1

Very beginner question but it is driving me mad. sample1, sample2 etc. are Pygame.mixer.sound objects.

sample_list = []
sample_list.append(sample1)
sample_list.append(sample2)
sample_list.append(sample3)

Is fine, but I want to do that using a for style loop, e.g.

for j in range(1, 3, 1):
    sample_list.append(sample + j)

But that is trying to add a number to a sound object so isn't right. I can add the equivalent string by;

for j in range(1, 3, 1):
    sample_list.append("sample" + str(j))

But that doesn't refer to the objects I want, just adds those strings. I've tried must permutations of syntax I can think of but it is still alluding me! Thanks.

4

4 回答 4

3

Don't store the objects in variables in the first place; store them directly into a list, and then you will be able to index them by integer.

If the integer identifiers are sparse, use a dict indexed by integer.

于 2012-11-17T20:50:04.290 回答
2

I would recommend storing these in a dict to begin with. It is almost the same effect for you to reference by a name, but without the explicit object symbol for each:

samples = {
    "sample1": Sample(),
    "sample2": Sample()
}
samples['sample3'] = Sample()

This is the preferred approach when you have a dynamic number of objects you are creating and want to be able to grab them by a name later. You can store 100's of these in your dict without cluttering up your namespace.

And later if you are trying to apply this to your loop, you can reference the string names:

for i in xrange(1,4):
    sample_list.append(samples["sample" + str(i)])

As a side note another way to get attributes by name when they live on some object is to use getattr. Assume you have this:

class Sampler(object):
    pass

sampler = Sampler()
sampler.sample1 = Sample()
sampler.sample2 = Sample()
sampler.sample3 = Sample()

You can then reference by name via: getattr(sampler, "sample1")

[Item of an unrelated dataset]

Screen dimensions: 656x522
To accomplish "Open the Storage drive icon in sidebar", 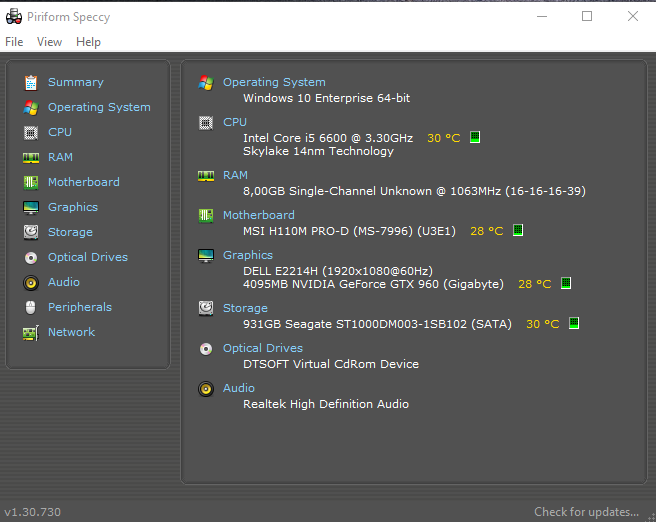I will point(30,232).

Note: As mentioned in comments by @Marcin, if you don't care about having a string identifier to be able to look up your items, and they are just purely sequential by number, you can use this same approach but with a list. It depends on your needs.

It is possible you might want to end up doing something like:

samples = {
    "bang1": Sample(),
    "bang2": Sample(),
    "bang3": Sample(),
    "shot1": Sample(),
    "shot2": Sample(),
    ...
}

... Which would then allow you to look up sequential subsets of those sounds.

于 2012-11-17T20:51:32.173 回答
0

You can dynamically load variables from the locals() mapping:

for j in range(1, 4):
    sample_list.append(locals()["sample" + str(j)])

Generally, you want to avoid such tricks; find other ways to store your sample variables, in a mapping or a list for example.

于 2012-11-17T20:46:50.900 回答
-2

Looks like the wrong approach, but nevertheless.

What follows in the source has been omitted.